WSU Vancouver students have high hopes as they return to campus on first day of classes

By Griffin Reilly, Columbian staff writer
Published: August 22, 2022, 7:08pm
5 Photos
Amid 80 degree heat on Monday, Washington State University had its signature fountain at the heart of campus turned on to welcome students back to classes.
Amid 80 degree heat on Monday, Washington State University had its signature fountain at the heart of campus turned on to welcome students back to classes. (James Rexroad for The Columbian) Photo Gallery

A new semester began at Washington State University Vancouver on Monday, and with it came a sense of hope for the year to come.

Though total enrollment still lags behind what the school boasted in 2019, a new wave of students said they felt that this year might allow them to jump-start many of the social aspects of the college experience.

“I hadn’t been as involved as I would like to have been,” said sophomore Josalyn Ortiz, now a photographer for the VanCougar, when thinking back to how her freshman year panned out. “Online classes were fine. I’m usually pretty self-motivated. But now that I’m here in person, I’d like to meet new people. I hope other people are motivated to come on campus and get involved.”

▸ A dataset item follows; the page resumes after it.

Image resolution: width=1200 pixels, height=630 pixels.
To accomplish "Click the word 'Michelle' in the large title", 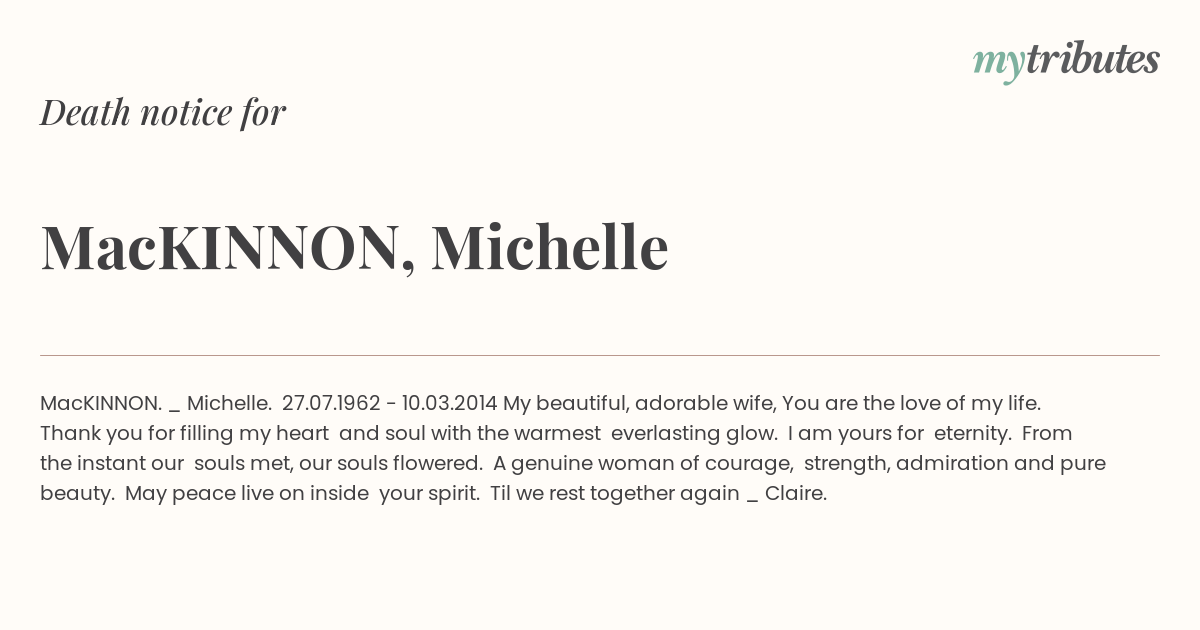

Sean Peck, a freshman, is excited to explore what a rekindled campus life has to offer. He’s considering launching a robotics club at the school.

“I’m definitely going to start a robotics team with a couple of my fellow iTech graduates,” Peck, 18, said, adding that he’d participated in robotics teams for the last seven years and has missed fully engaged team opportunities in recent years. iTech Academy is a public school within Vancouver Public Schools located on the WSU Vancouver campus that offers dual credit opportunities with the college.

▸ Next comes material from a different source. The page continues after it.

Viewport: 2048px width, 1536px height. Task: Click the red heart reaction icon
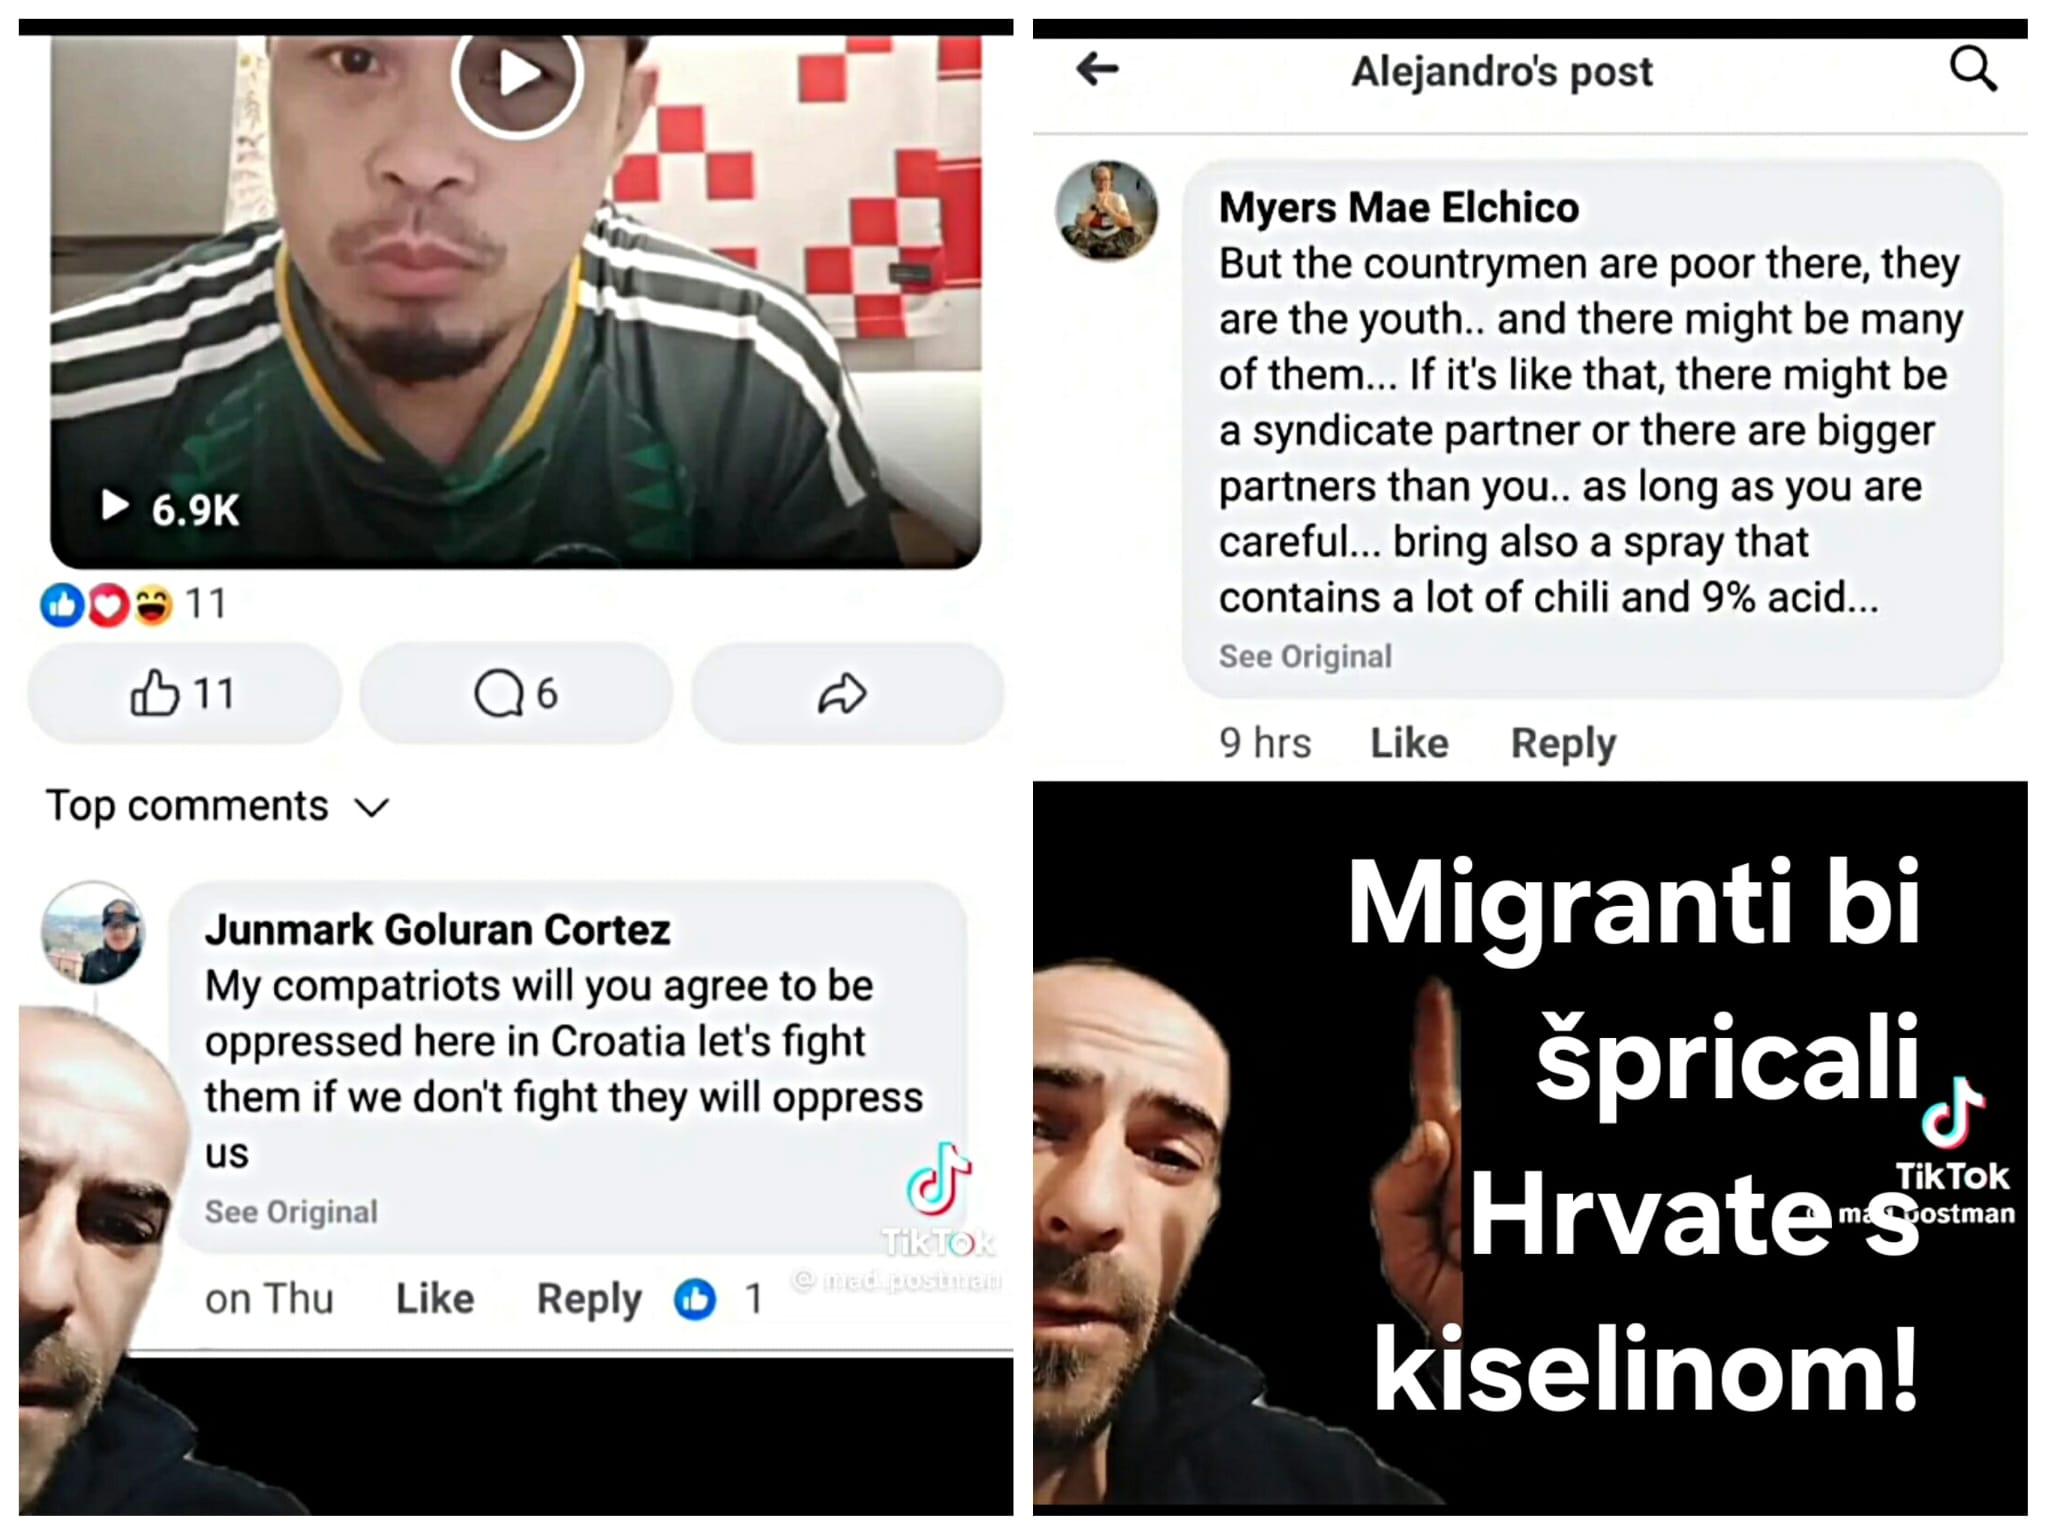(108, 604)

In his time at Clark College last year, Peck said his access to in-person classes was severely limited.

“Taking classes almost entirely in person again sounds fun,” he said. “I had just one class in person all of last year — spring semester yoga.”

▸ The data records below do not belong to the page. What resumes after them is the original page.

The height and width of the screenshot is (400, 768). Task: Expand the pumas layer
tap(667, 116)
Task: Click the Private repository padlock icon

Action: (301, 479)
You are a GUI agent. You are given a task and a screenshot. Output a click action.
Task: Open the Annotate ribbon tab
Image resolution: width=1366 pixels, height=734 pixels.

Now seated in the heart of campus with a handful of fellow students also interested in engineering and robotics, he said he’s hopeful things will finally start to look different.

A new role in higher education

This fall marks the fourth academic year that’s featured pandemic-related interruptions. From an academic standpoint, WSU Vancouver administrators say they’ve developed a good understanding of how to balance in-person and virtual opportunities for their students at this point.

What comes next is what Chancellor Mel Netzhammer described as an “upheaval of higher education.”

“I think there are some people who are looking for a 2019 experience, that we need to get back to looking like in fall of 2019,” Netzhammer said. “And I think that’s the wrong way to approach this.”

“There’s a whole new understanding this year that student success is directly connected to meeting the basic needs of students. That investment in making sure that their basic needs are being met as students is a priority in a way that it simply wasn’t for us prior to the pandemic.”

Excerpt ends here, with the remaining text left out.